The University of Western Australia has more than 25,000 students and over 3000 staff across 17 schools. It is ranked as the 86th best institution in the world, according to QS World University Rankings, and it wants to be in the top 50 by 2050.
With that vision in mind, the university’s IT leadership is working to overcome a number of issues with its technology environment, namely, it's disparate systems, technical debt and identity and access management inconsistencies.
"We had a legacy environment where we had 17 schools and each one of those schools had their own IT team,” UWA chief information officer Warwick Calkin said.
“User personas were almost localised, determined by the local school. So a student ID might have 30+ attributes where only 10 attributes might be common to another faculty. Blurring the lines even further is that some users are both staff and students, which meant the parameters around user identity are even more complex.”
Insight, a long-time UWA partner, was consulted to deploy a Microsoft Office 365 identity solution, help deliver a centralised access system based on Microsoft Azure Active Directory, enable multi-factor authentication and to migrate 60,000 identities and mailboxes from on-prem and Google Suite accounts to Office 365.

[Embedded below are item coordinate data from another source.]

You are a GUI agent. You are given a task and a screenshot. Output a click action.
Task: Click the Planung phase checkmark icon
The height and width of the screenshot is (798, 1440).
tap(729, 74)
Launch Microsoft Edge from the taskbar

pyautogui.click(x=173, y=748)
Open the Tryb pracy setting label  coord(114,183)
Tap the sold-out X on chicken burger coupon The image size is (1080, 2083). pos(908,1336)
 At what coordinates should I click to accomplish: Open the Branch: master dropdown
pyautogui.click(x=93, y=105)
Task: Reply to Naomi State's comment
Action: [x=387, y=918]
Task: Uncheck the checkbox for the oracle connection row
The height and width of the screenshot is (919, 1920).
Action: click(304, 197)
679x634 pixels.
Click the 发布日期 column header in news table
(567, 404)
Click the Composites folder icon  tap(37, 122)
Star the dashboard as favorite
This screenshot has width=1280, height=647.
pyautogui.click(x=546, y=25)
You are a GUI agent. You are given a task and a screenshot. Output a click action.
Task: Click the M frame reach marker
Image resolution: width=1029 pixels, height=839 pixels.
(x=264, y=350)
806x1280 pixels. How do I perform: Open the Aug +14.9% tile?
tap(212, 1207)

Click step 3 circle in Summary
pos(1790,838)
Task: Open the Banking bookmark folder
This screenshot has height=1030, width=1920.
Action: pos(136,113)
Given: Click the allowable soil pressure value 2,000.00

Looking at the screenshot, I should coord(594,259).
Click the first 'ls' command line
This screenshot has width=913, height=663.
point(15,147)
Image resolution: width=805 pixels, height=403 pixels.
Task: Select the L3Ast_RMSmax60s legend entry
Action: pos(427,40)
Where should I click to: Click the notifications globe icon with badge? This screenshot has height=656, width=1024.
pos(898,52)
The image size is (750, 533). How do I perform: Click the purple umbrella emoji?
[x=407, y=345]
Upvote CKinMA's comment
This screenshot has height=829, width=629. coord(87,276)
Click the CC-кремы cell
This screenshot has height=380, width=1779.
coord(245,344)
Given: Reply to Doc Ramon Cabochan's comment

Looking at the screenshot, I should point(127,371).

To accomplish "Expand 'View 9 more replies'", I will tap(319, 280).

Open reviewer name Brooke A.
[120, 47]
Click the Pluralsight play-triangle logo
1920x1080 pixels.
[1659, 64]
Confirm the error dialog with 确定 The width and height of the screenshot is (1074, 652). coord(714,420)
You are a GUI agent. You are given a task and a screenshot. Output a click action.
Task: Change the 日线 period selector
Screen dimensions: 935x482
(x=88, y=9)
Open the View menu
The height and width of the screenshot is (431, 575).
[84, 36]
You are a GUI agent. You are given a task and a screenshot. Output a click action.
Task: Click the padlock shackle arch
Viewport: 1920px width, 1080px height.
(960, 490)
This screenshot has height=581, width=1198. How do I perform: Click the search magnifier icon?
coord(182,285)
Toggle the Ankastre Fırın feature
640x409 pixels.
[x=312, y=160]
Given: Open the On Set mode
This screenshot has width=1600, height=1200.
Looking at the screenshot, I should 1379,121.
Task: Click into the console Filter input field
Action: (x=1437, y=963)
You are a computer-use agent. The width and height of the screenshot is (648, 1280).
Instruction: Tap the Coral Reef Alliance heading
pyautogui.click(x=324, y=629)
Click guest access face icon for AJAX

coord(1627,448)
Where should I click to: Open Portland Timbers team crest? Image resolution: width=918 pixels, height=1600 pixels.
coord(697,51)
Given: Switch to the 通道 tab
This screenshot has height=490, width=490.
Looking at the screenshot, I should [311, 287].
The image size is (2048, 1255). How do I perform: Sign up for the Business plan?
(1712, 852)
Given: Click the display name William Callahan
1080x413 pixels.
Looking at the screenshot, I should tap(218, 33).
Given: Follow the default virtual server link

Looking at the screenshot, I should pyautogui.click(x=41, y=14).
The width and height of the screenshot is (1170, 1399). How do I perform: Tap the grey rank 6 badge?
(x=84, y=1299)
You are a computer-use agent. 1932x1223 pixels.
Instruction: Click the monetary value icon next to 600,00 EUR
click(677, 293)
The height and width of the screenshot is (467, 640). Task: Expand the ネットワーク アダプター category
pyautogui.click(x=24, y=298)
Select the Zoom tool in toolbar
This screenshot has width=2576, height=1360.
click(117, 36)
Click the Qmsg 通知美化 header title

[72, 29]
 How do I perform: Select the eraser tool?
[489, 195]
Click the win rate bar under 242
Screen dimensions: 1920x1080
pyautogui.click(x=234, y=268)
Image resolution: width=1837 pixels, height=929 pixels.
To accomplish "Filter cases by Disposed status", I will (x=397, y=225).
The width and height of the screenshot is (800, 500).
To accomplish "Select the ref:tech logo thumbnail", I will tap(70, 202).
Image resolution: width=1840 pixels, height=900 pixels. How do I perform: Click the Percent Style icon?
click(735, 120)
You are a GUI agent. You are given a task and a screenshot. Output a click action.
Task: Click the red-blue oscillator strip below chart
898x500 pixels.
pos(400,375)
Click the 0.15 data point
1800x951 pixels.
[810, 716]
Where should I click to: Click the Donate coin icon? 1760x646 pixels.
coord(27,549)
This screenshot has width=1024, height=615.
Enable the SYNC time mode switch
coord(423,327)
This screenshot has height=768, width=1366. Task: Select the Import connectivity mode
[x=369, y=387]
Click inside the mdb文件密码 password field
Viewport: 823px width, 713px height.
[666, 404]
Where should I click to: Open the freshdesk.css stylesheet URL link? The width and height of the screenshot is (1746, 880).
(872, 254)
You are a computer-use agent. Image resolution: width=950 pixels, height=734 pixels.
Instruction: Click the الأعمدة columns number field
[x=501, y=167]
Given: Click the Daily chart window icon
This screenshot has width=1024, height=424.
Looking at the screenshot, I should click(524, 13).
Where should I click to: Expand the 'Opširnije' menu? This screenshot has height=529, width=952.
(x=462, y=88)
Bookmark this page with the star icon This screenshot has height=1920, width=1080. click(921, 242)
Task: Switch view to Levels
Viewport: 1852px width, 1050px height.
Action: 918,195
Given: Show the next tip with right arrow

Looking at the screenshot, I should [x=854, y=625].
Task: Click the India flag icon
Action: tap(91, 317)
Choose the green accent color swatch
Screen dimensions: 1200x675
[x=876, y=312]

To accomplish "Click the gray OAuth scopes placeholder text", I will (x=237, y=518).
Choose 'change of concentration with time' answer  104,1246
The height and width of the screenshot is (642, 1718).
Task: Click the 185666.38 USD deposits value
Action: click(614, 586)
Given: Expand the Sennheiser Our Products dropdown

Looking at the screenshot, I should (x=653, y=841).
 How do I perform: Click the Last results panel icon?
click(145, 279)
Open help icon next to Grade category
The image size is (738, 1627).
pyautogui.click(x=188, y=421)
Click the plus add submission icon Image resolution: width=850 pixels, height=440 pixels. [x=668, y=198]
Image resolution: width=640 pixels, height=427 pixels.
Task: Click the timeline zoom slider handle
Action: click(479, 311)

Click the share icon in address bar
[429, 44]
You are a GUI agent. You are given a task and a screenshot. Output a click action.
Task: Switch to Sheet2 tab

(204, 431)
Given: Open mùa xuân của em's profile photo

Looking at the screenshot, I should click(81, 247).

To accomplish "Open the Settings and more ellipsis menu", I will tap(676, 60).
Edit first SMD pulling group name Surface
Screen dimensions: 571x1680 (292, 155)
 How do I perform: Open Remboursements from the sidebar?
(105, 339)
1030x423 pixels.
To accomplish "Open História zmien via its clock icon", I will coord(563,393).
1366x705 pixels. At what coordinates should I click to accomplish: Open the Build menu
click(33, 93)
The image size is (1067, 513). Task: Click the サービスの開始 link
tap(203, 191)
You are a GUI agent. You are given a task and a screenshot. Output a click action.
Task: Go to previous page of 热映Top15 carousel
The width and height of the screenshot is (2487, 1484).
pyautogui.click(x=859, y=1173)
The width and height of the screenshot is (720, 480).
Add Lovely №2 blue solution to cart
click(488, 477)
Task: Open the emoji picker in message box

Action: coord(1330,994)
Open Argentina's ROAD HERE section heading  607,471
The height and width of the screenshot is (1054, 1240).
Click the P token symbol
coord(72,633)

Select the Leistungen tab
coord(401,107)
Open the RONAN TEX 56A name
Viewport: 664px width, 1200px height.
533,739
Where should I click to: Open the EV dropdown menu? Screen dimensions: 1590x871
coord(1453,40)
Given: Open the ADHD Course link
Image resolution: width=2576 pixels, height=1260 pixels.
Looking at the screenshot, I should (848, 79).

By January 2020, all 60,000 identities were successfully mapped and migrated over to the new environment, Insight reported.
Insight also rolled out Microsoft Teams to all students, replacing Google Hangouts. The Teams migration, which took place early in the project, has supported collaboration and online learning in response to the Covid-19 circumstances. Microsoft Teams groups were created for 3144 course units.
Insight reported that UWA could also now take advantage of Azure Labs, which has been extended to more than 2000 lab sessions across the university.
UWA Student Guild president Brehany Shanahan said the migration had helped students adjust to remote learning.
“Microsoft Teams is being used to support tutorials and labs as well as group assignments. The biggest value from my perspective is that Microsoft products are used in the workplace. I see the real value in upskilling students and preparing them for that environment early on, while they are still studying,” she said.
UWA's CIO Calkin said Insight's work was the start of an important modernisation journey for the university's systems.
“Having completed similar projects with other universities, there were some lessons learned
that we didn’t need to relearn, and those learnings got us to a shorter and quicker outcome. Insight’s knowledge of technology and their understanding of how we intended to use the technology delivered success for UWA,” he said.
“One of the biggest concerns for the students was that they may lose some of their historical mail. But no one lost anything, there was not one person who lost any data and there were 60,000 mailboxes involved. We have had nothing but positive feedback on the project.
We still have years of technical debt that we are trying to overturn here and have a lot more heavy lifting in front of us. However, working as a team with Insight, I am confident that we can do it."